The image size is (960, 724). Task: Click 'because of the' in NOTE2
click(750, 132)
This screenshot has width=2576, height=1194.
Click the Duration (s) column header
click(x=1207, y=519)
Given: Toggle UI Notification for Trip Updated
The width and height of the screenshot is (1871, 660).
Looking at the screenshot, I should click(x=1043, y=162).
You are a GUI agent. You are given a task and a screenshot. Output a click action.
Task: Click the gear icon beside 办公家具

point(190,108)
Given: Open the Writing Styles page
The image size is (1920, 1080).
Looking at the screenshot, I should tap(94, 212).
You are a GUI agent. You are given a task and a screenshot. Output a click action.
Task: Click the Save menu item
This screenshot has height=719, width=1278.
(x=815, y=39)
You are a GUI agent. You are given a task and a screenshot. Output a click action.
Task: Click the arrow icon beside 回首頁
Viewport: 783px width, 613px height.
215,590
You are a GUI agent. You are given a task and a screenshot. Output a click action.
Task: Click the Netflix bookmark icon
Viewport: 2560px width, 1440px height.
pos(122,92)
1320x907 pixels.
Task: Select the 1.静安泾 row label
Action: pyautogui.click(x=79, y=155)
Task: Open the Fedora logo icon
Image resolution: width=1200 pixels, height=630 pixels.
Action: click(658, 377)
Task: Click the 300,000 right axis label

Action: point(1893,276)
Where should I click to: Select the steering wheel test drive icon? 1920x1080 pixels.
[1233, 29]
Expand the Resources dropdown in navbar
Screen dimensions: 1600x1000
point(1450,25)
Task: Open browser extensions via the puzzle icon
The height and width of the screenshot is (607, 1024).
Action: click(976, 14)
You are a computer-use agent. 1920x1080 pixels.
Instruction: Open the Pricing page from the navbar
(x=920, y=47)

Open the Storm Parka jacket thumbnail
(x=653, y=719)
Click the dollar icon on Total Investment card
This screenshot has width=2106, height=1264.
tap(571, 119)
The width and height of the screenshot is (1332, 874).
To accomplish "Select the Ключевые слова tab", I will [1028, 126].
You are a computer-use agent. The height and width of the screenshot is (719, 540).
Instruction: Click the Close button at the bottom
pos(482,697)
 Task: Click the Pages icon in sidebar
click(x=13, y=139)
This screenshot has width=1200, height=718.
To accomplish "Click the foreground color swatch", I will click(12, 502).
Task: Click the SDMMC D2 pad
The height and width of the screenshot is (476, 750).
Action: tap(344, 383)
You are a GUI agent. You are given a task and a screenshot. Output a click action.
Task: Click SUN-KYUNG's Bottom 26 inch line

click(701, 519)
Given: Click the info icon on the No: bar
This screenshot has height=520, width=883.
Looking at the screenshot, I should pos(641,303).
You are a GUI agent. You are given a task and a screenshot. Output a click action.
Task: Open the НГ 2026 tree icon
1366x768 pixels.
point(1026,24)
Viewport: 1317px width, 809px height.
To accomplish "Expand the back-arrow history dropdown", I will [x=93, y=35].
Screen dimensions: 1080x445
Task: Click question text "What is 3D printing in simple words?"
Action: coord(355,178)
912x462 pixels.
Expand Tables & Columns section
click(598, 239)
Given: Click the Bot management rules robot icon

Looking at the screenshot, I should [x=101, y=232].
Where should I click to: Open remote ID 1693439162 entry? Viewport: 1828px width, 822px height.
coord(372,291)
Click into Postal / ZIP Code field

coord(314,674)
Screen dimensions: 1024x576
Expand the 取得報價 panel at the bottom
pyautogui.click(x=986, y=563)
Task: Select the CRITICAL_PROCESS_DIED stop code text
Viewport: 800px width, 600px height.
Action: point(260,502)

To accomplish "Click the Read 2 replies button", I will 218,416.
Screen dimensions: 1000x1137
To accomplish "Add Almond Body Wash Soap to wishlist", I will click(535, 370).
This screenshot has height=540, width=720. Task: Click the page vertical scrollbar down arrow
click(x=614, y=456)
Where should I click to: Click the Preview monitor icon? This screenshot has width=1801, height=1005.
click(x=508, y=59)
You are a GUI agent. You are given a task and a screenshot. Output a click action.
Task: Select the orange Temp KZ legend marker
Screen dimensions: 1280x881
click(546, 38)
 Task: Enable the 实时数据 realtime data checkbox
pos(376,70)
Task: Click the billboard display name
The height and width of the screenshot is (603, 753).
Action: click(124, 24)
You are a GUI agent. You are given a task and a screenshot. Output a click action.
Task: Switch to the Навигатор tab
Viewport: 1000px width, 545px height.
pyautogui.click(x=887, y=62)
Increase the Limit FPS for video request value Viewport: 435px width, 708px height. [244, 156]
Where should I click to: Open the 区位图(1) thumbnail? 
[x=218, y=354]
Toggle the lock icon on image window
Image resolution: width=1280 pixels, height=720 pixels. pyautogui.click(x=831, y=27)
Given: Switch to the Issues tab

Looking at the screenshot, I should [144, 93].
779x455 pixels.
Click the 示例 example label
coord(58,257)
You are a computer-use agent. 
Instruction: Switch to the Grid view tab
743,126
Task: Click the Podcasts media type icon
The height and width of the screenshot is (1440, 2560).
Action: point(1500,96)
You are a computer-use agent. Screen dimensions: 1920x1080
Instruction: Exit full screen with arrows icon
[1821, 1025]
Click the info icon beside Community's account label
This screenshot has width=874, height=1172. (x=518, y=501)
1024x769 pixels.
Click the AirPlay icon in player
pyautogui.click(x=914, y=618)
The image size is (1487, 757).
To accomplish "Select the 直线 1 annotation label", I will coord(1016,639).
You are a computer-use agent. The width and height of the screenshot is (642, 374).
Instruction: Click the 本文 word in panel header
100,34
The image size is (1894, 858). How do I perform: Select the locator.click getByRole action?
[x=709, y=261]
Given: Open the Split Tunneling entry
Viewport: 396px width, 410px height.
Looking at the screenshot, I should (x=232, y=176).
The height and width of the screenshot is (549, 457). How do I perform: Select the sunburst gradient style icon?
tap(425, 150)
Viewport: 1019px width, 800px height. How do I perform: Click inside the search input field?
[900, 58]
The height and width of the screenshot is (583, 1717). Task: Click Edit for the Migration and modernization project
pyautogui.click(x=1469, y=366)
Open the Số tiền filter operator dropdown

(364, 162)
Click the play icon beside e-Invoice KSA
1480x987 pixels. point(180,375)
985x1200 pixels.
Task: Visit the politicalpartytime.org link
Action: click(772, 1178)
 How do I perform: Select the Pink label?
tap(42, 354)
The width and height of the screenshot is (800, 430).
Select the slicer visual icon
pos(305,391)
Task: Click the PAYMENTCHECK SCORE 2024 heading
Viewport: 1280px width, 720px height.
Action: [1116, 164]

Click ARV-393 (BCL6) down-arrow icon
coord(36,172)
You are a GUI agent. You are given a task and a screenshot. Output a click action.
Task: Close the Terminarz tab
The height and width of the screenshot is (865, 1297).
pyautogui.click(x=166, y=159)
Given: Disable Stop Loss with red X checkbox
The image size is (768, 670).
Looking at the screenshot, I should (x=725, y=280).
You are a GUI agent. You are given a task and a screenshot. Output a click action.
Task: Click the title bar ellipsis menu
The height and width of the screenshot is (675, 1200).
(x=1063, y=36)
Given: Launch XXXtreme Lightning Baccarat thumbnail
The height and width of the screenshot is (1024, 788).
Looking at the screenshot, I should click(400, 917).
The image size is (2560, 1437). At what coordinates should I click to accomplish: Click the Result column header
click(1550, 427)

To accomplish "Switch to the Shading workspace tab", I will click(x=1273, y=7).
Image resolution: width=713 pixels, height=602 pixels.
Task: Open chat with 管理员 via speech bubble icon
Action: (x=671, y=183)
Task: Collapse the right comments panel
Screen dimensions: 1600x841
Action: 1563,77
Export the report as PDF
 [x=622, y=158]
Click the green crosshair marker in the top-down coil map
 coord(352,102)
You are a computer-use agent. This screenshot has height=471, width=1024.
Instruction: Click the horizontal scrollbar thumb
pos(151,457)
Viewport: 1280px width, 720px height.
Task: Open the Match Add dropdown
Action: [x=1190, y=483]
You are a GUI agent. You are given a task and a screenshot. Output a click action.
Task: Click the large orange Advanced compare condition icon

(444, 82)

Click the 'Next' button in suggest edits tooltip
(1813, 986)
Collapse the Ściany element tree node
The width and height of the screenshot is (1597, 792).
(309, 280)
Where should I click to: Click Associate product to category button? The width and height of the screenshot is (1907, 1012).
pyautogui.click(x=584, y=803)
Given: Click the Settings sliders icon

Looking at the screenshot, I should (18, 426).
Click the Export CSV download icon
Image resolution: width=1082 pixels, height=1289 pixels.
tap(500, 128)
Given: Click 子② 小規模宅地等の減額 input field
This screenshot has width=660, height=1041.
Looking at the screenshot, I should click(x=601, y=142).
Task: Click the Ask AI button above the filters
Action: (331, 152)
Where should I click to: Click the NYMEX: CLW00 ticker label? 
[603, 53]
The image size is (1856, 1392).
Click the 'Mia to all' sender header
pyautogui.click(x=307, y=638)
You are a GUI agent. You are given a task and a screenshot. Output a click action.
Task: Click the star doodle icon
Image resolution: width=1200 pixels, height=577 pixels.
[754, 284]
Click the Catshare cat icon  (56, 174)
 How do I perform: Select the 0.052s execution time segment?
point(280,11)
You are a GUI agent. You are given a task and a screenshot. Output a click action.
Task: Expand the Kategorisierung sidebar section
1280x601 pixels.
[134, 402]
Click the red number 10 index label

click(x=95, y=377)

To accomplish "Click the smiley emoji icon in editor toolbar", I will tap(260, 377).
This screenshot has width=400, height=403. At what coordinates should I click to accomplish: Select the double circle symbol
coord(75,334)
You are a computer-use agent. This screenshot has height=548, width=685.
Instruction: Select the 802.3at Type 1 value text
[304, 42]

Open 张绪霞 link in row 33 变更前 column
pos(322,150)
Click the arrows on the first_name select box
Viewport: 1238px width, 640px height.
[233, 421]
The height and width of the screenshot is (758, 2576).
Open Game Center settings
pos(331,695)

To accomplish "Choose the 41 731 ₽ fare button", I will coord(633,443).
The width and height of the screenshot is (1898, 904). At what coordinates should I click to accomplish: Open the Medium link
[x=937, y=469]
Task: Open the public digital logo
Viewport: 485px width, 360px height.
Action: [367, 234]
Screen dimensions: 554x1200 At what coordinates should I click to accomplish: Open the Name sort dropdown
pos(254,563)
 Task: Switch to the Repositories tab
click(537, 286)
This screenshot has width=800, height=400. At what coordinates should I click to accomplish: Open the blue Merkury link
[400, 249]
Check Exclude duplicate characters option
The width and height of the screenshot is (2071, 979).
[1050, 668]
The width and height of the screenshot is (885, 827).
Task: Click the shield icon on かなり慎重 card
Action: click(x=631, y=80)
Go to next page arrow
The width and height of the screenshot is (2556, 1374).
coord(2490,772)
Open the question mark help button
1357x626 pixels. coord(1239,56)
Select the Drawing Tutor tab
# # # #
→ Work to be completed: Pull from the records above each line that contains the string "checkbox", and list those lines in their original order.

→ Written solution:
 Task: Enable the 实时数据 realtime data checkbox
Given: Disable Stop Loss with red X checkbox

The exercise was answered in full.